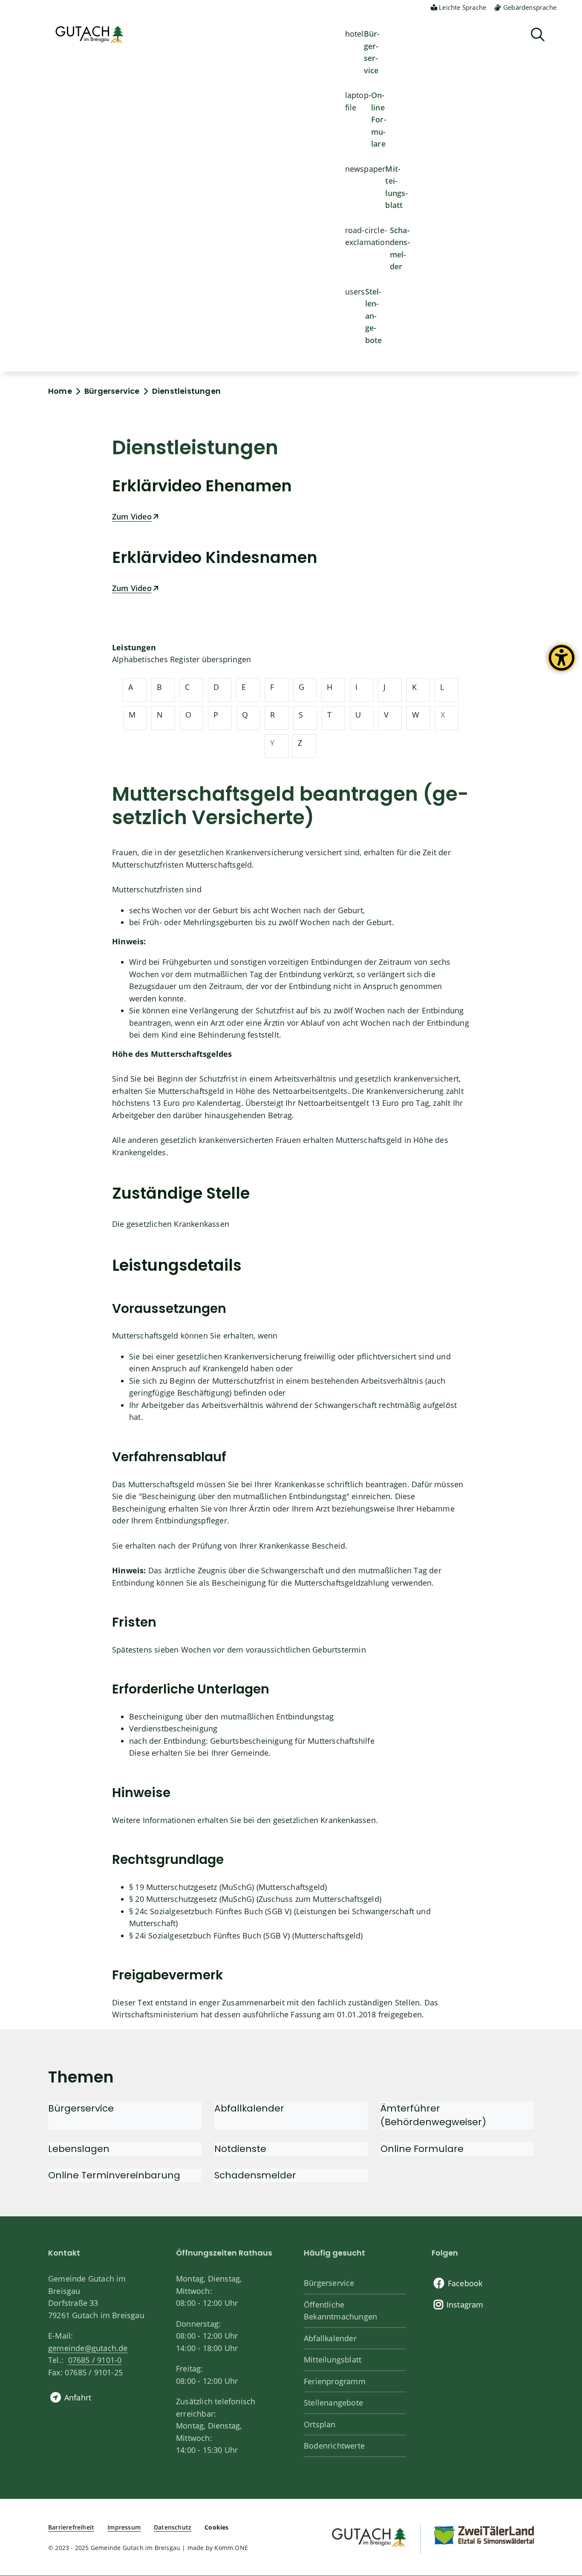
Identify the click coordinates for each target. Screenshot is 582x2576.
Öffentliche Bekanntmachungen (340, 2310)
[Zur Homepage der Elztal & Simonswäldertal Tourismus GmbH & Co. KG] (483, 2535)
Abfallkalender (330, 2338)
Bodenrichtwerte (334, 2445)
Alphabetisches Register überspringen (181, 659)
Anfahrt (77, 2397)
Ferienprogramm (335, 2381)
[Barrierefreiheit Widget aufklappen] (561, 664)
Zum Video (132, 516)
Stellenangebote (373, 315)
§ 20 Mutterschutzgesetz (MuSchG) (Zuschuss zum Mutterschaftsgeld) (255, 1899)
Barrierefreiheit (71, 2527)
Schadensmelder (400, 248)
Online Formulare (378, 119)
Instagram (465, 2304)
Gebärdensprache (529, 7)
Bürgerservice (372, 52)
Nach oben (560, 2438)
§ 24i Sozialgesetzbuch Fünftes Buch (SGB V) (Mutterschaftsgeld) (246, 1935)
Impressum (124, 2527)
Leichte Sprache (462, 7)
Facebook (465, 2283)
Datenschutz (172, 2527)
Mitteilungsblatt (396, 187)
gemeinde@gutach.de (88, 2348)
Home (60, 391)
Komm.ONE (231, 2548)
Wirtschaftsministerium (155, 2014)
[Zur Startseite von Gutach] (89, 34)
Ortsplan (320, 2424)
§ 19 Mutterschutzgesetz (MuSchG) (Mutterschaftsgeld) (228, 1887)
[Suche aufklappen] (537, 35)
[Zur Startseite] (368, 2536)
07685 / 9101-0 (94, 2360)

⁂

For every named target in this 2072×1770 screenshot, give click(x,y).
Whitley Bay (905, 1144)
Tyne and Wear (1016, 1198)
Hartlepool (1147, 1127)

⁂

* WORK TASK
From the data above, output exactly the lines between the one containing "Abfallkalender (330, 2338)" and the one containing "Nach oben (560, 2438)", counting both of them.

* THE COMPLETED TASK
Abfallkalender (330, 2338)
Bodenrichtwerte (334, 2445)
Alphabetisches Register überspringen (181, 659)
Anfahrt (77, 2397)
Ferienprogramm (335, 2381)
[Barrierefreiheit Widget aufklappen] (561, 664)
Zum Video (132, 516)
Stellenangebote (373, 315)
§ 20 Mutterschutzgesetz (MuSchG) (Zuschuss zum Mutterschaftsgeld) (255, 1899)
Barrierefreiheit (71, 2527)
Schadensmelder (400, 248)
Online Formulare (378, 119)
Instagram (465, 2304)
Gebärdensprache (529, 7)
Bürgerservice (372, 52)
Nach oben (560, 2438)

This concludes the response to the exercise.